Thursday, January 28, 2016

It's not over even if it's over

This is a good report for as long as you disregard the author's overblown claim to possessing the true answer to the US urban rural conflict. The claim, however, makes his admission to the possibility of the Bundy cause gathering momentum even more reliable.

By Naseem Rakha (Guardian) {

Date = 28 January 2016
Source = After the Oregon standoff: Can lost goodwill be recaptured?

To them, wolf introductions, wilderness proposals, bans on timber harvest and reduction in grazing units clearly prioritize environment over livelihood. Shuttered mills and feed stores, abandoned libraries, anemic public services are perceived to be a product of an overreaching, unsympathetic and aggressively arrogant government infrastructure lubricated by urban and urbane values, rather than what it really is: a symptom of an economic system gone amok.

[...]

The answer to this problem, however, is not the demonization of government nor in the privatization of land.

Ironically, the answer, according to Harney County rancher Fred Otley, lies in just the kind of cooperative plans that he and other ranchers and conservationists helped create with the Malheur wildlife refuge and Bureau of Land Management in 2013.

The landmark effort brought together all interest groups to develop a shared vision for the land which included economic, environmental and social needs. It took more than five years of hard work, long conversations and detailed biologic assessments to complete the project. In the end, ranchers signed a 30-year agreement with the government to protect the sage grouse habitat on their private lands, in exchange for the continued use of public lands for well-monitored grazing.

The cooperative effort included 53 ranches and 320,000 acres of public and private land. In March, interior secretary Sally Jewell visited Harney County, dubbing the Malheur plan “the Oregon way.” It and similar work in other parts of the west have been credited for the recent US Fish and Wildlife Service decision to not list the sage grouse as endangered. “We started saying what’s good for the bird is good for the herd,” said Tom Sharp, a Harney County rancher who helped launch the effort.
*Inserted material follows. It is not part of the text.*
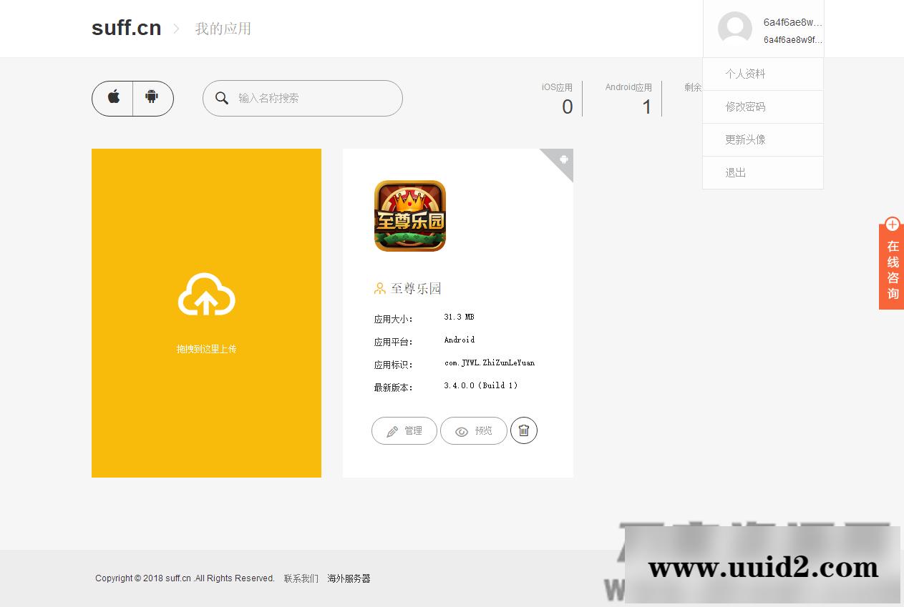Filter apps by Apple iOS icon
This screenshot has width=904, height=607.
click(113, 98)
Sharp, Otley and community members are concerned that the militants illegal occupation of the refuge and their incendiary claims that the federal government has no right to own land in the state, will derail the goodwill that has been created in the county. After generations in the area, they know how quickly misunderstandings can lead to decade-long feuds.

[...]

While it appears Bundy and his gang are on the way out, their God-loving, gun-toting, live-free-or-die message is not likely to go away. The reason Bundy and other leaders were caught is they were heading out to meet with more than 100 supporters in the next county over. Before he was arrested, Bundy said he had been invited to attend another community meeting later this week. “We have a lot of support,” he told reporters.